3) We could immediately (like today) and *without the participation of governments worldwide* extend the horizon to - say - two years. Just crunch the numbers and announce yea or nay on leap seconds for Dec 2011 and Dec 2012. A quick look at the last few Bull-D's (http://bit.ly/gTrbaE) suggest a high likelihood of Yea for Dec 2011 and Nay for Dec 2012.

4) By the end of 2011, the IERS would announce yea-or-nay on a leap second for Dec 2013. (Currently looks like a toss-up, but almost certainly within the 0.9s bounds to say "Yea".)

5) As the models are improved or the understanding and consensus grows of the scheduling trade-offs, additional years could be added to the horizon. Perhaps by the end of 2012, Gambis could announce all leap seconds through Dec 2015.

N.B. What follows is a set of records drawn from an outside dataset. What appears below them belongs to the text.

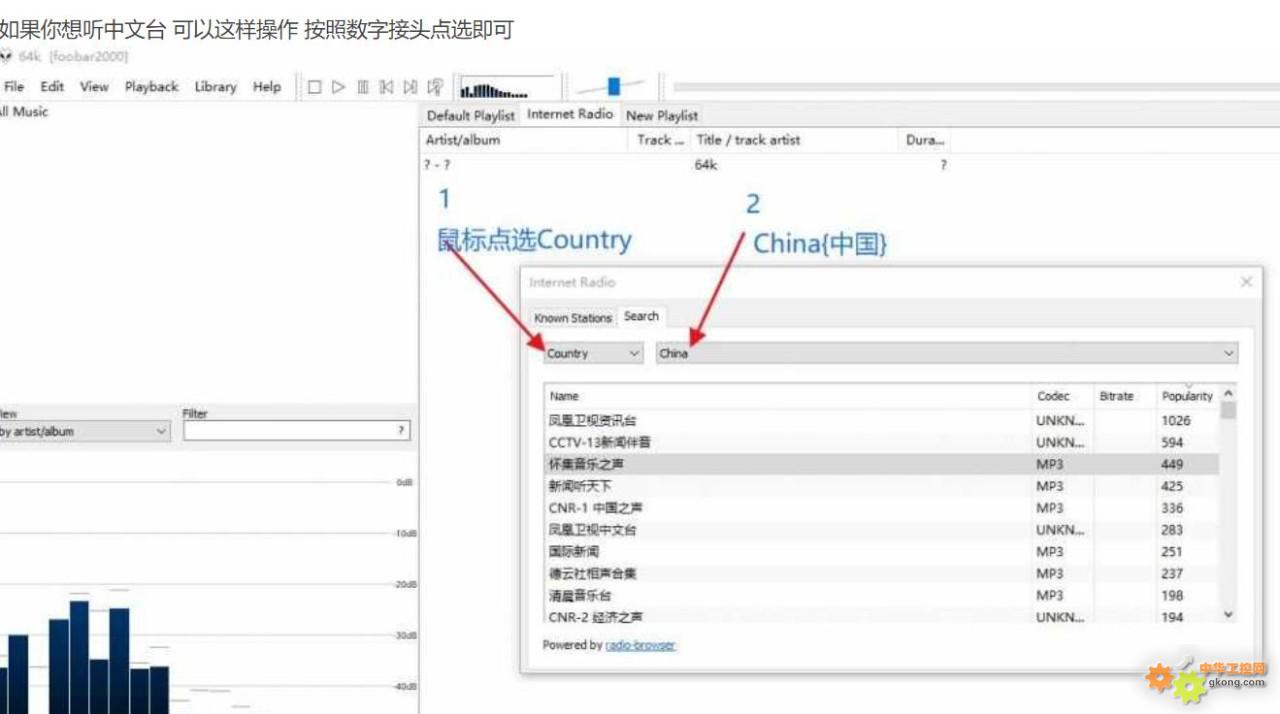Sort stations by Popularity column header
Viewport: 1280px width, 714px height.
[1187, 396]
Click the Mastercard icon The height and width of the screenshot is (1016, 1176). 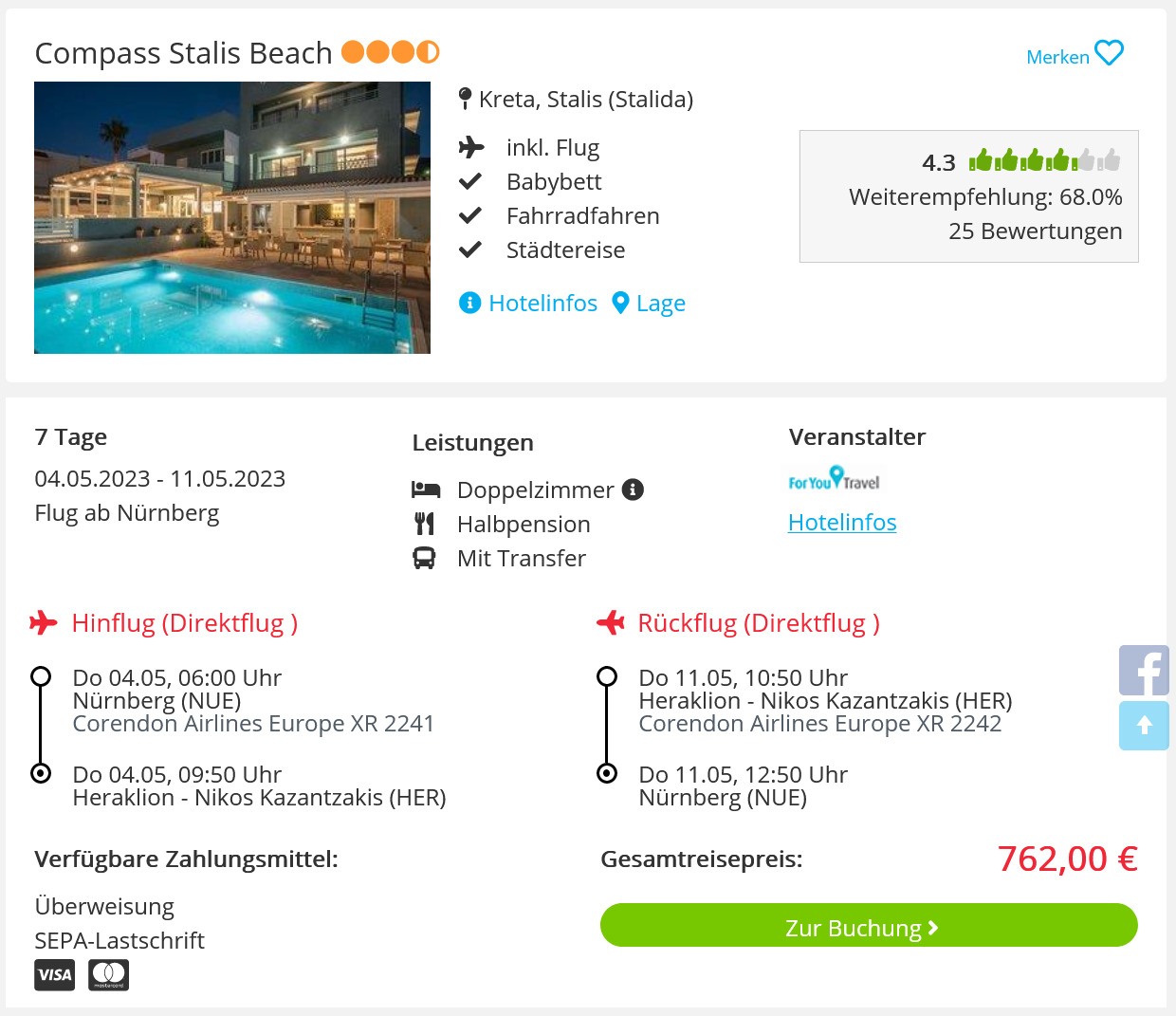click(108, 974)
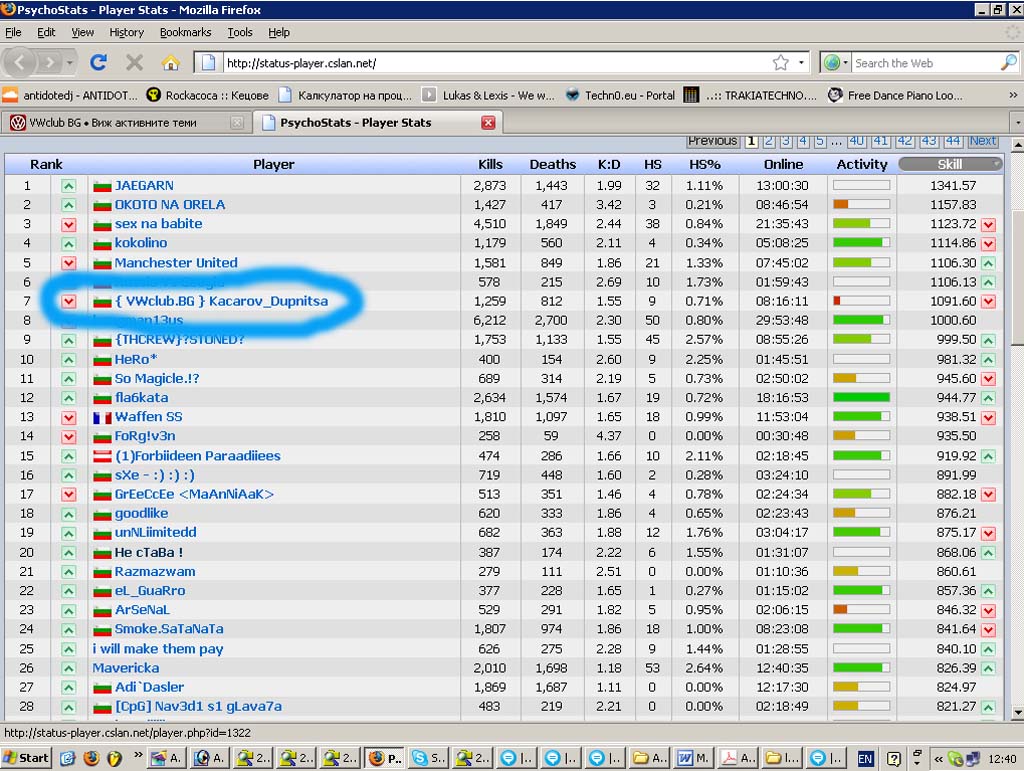1024x771 pixels.
Task: Open the Bookmarks menu
Action: (x=185, y=32)
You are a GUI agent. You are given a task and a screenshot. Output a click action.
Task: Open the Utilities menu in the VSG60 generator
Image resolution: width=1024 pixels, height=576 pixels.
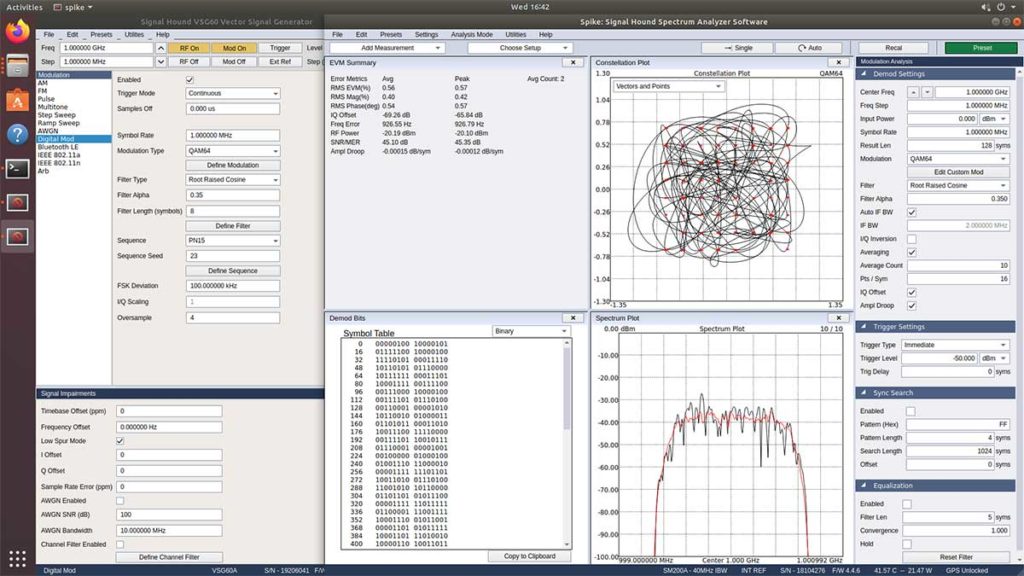coord(132,33)
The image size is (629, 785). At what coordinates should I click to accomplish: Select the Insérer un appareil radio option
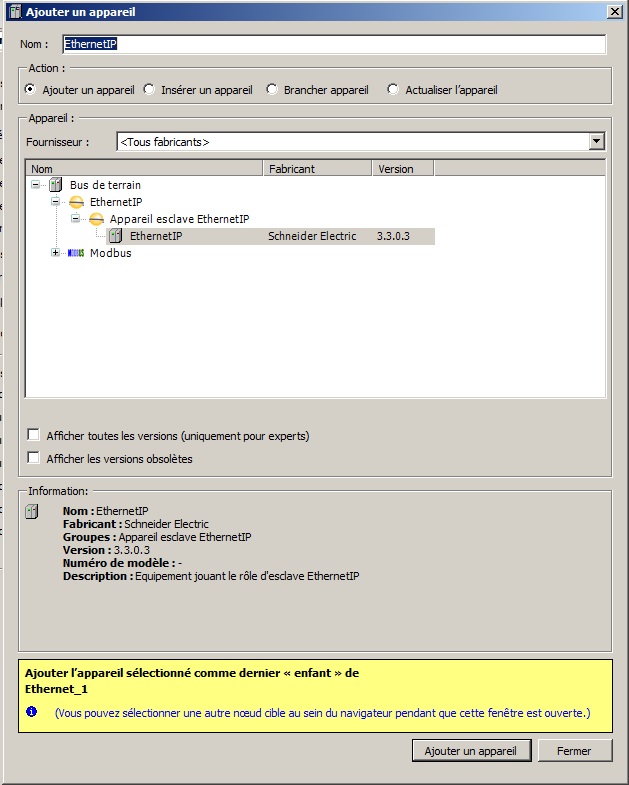[150, 90]
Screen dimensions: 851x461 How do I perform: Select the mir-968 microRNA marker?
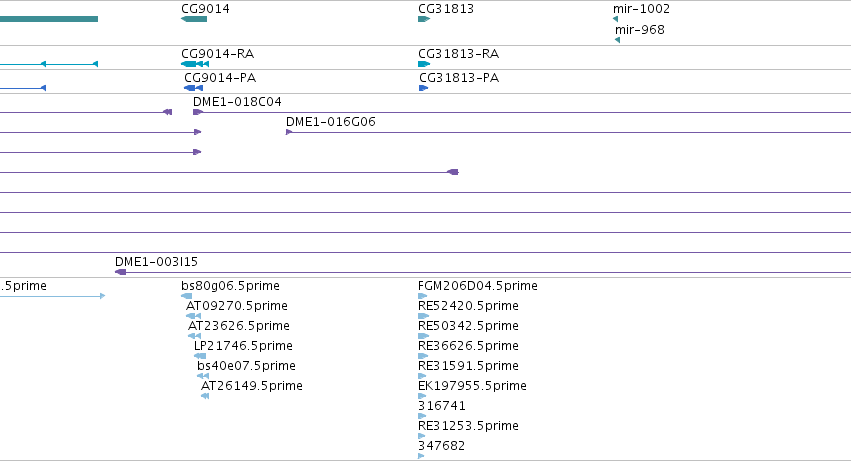(618, 40)
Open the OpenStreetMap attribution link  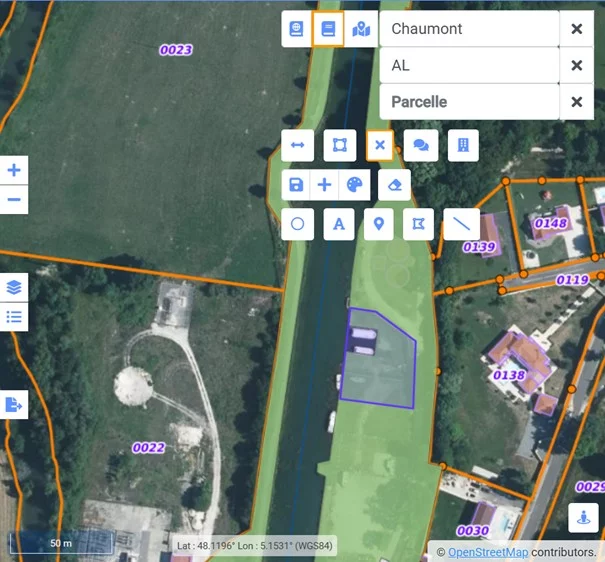coord(490,552)
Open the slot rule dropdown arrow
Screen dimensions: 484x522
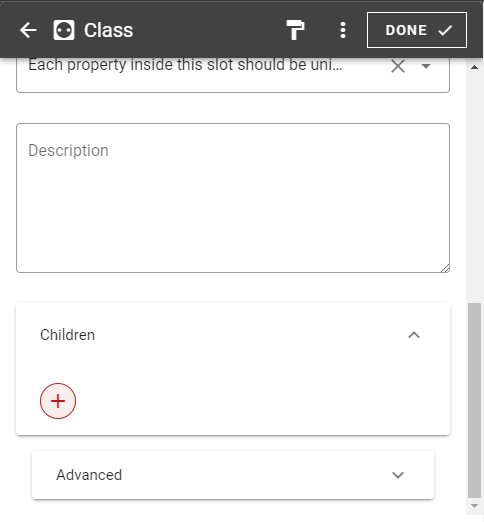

6) At some point we would understand enough to relax the 0.9s limit on DUT1. Perhaps this would be immediately, perhaps in a few years - in any event it could easily occur *before* 2018. This is a way to accelerate adoption of the changes *faster than the ITU* could manage.

7) Additional slack could be used to simplify it a little more. Perhaps preferred leap seconds opportunities for the next decade could be limited to odd/even year boundaries, not even/odd. Or perhaps the slack would be used to extend the horizon.

8) We could simultaneously be discussing improvements to the DUT1 alert messaging. This has interesting parallels with work on celestial transient alert protocols (http://voevent.org), for instance.

9) ...And we could simultaneously be discussing a complete revamp to civil timekeeping, reaching consensus before planning action.

10) What worlds of possibilities there are if the ITU can be persuaded to avoid the train wreck they're about to cause!

> If we had something like that, then leap second compliance would approach that of leap-day compliance in modern software.

I think this is an accurate statement.

I see Ian and PHK have replied with similar points. Anybody at the IERS listening?